Directions
What you return should match every record exactly, with the images removed.

(Collected data)
───

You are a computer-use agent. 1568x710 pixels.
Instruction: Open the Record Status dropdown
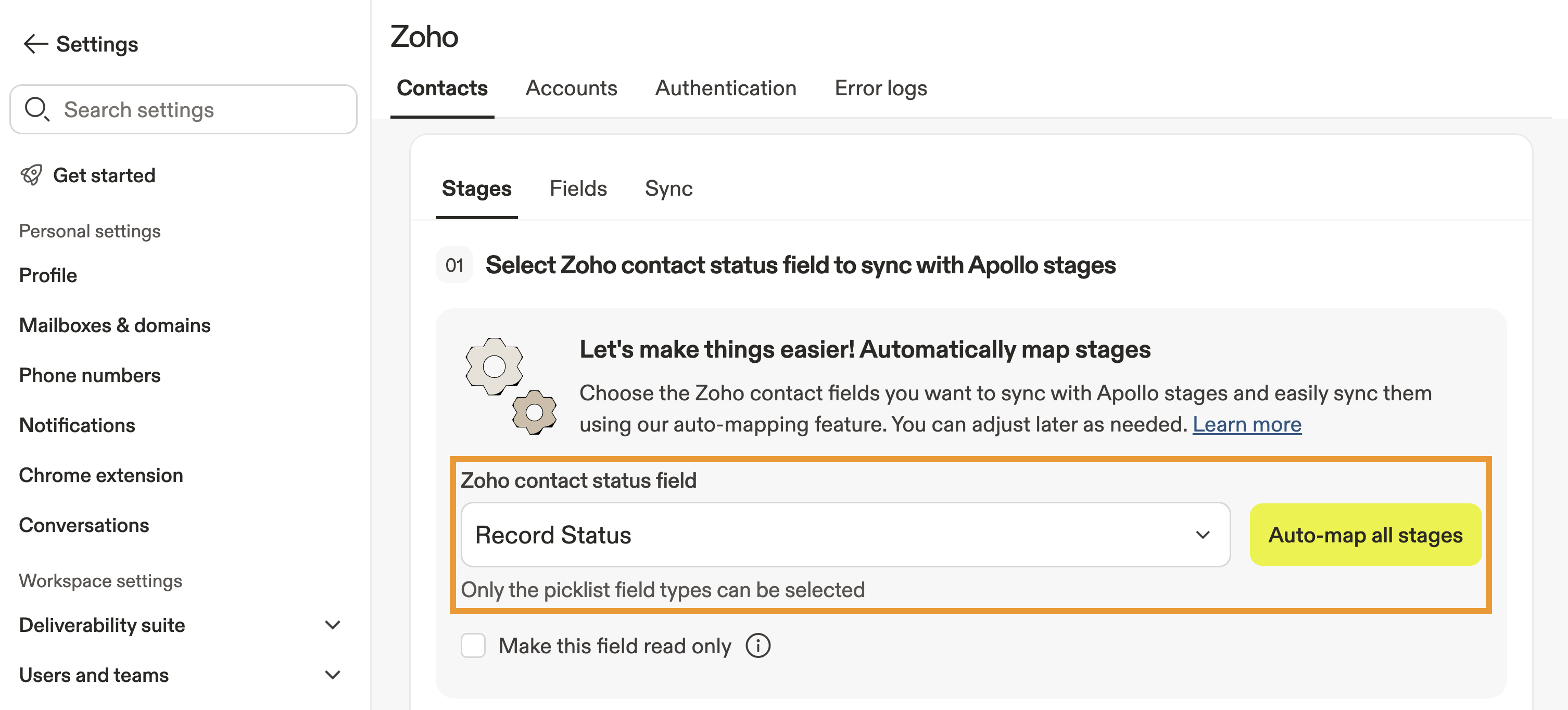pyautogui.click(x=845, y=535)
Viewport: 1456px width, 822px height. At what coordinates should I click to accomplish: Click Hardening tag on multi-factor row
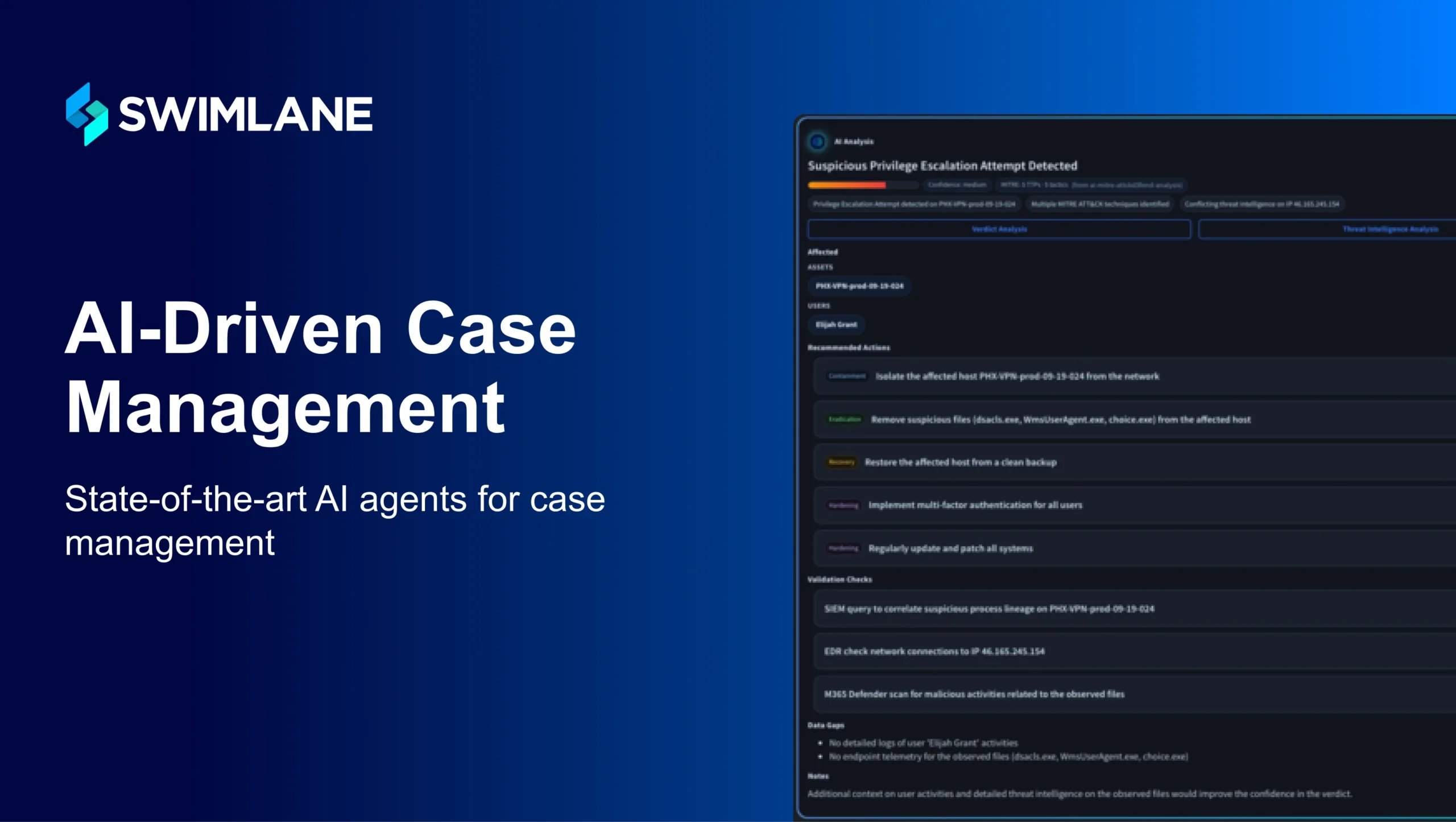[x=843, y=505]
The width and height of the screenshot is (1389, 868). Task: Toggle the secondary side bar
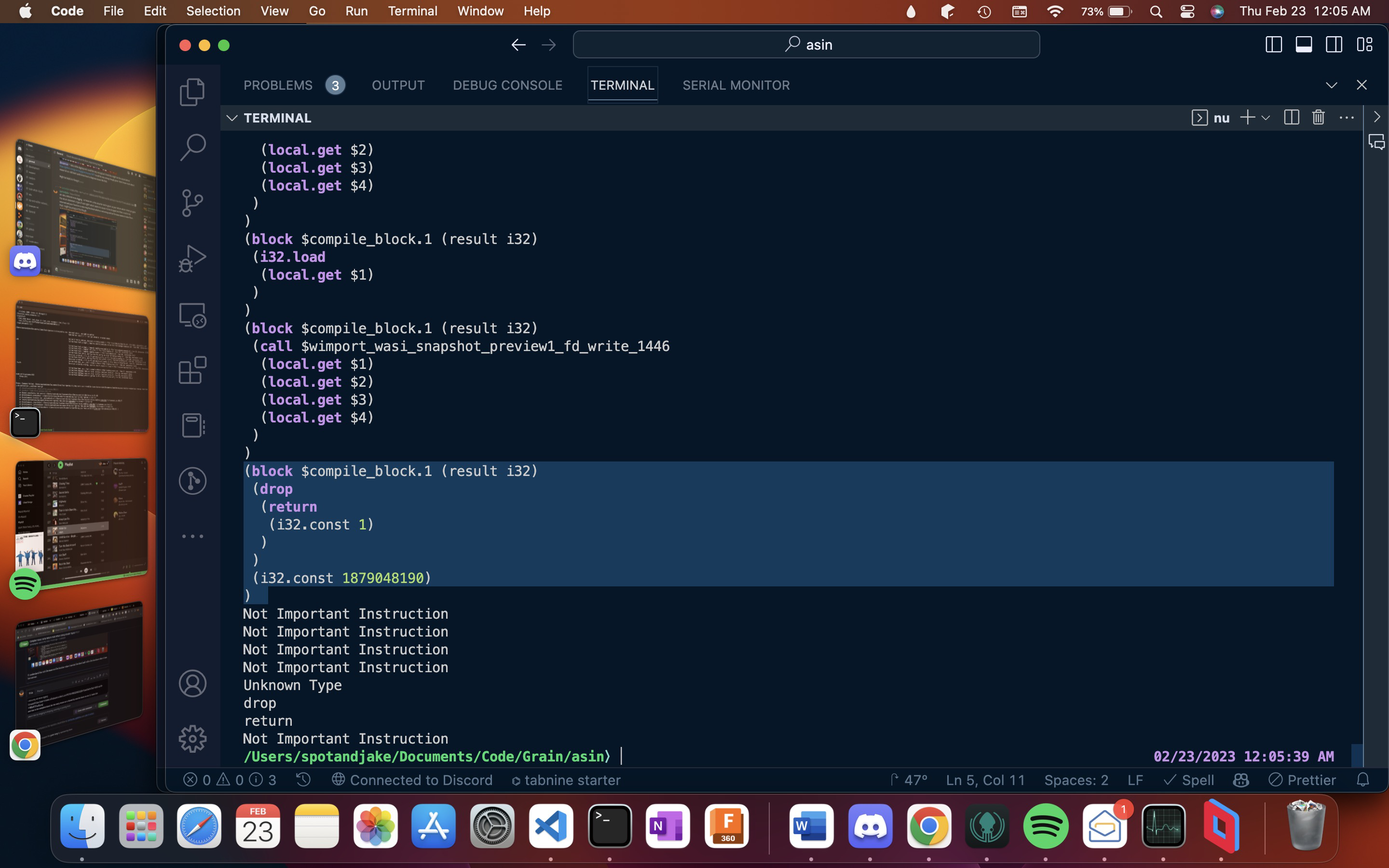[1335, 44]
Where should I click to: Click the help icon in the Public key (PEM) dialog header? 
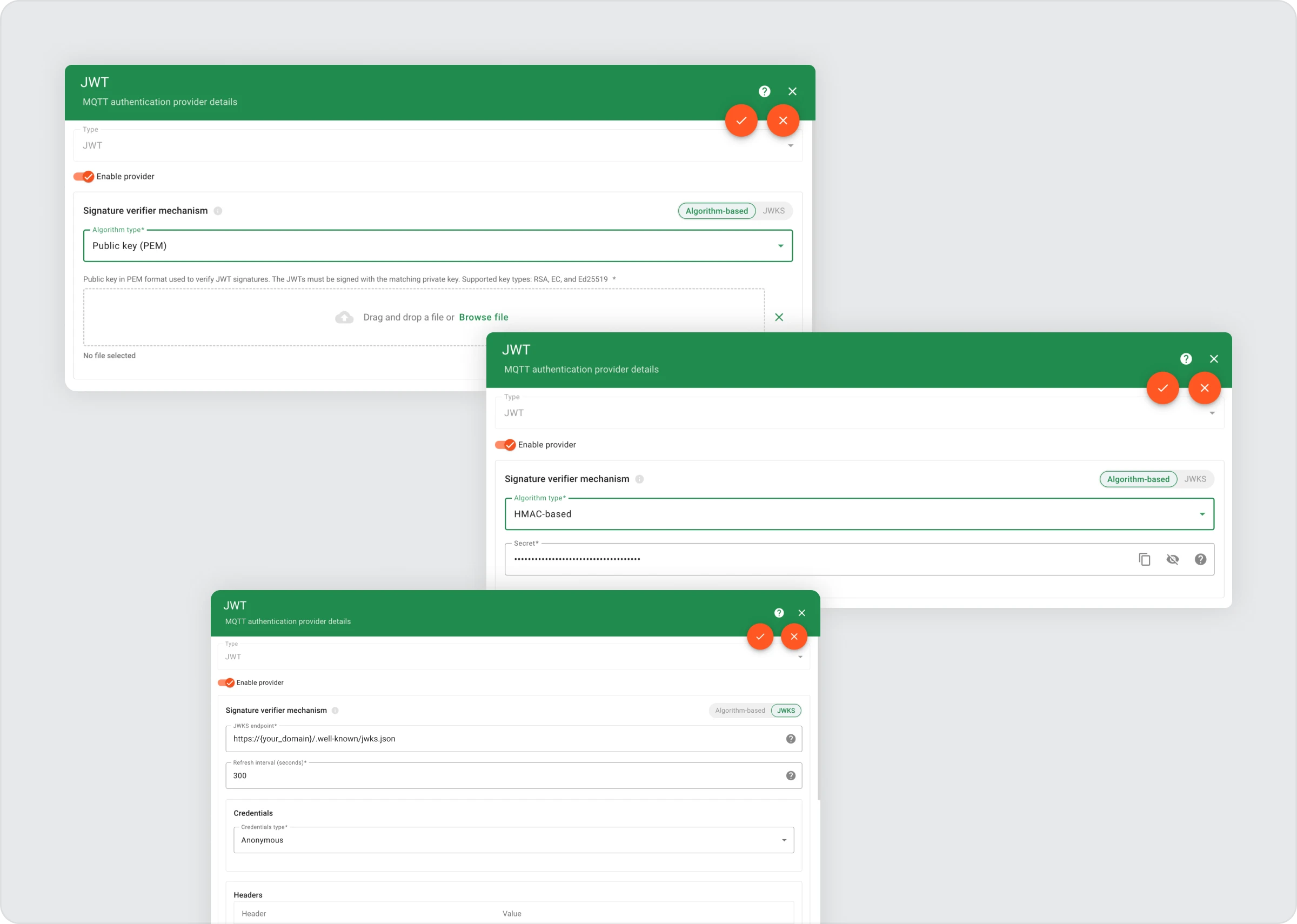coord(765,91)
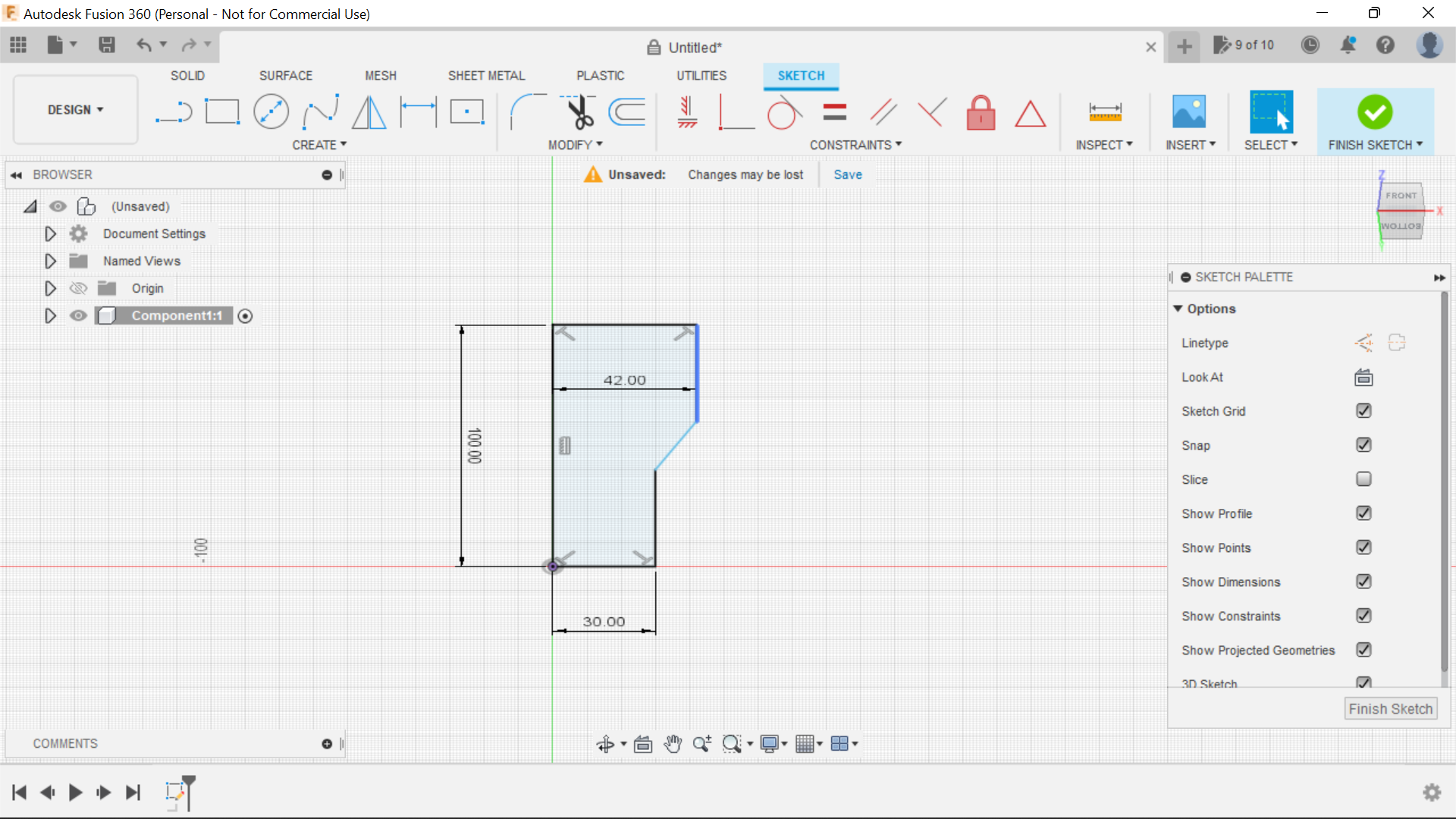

───

Your response
You are a computer-use agent. 1568x710 pixels.
Instruction: Open the Record Status dropdown
pyautogui.click(x=845, y=535)
Viewport: 1456px width, 822px height. At what coordinates should I click to accomplish: Click Hardening tag on multi-factor row
[x=843, y=505]
The width and height of the screenshot is (1389, 868). Task: Toggle the secondary side bar
[1335, 44]
Where should I click to: Click the help icon in the Public key (PEM) dialog header? 
coord(765,91)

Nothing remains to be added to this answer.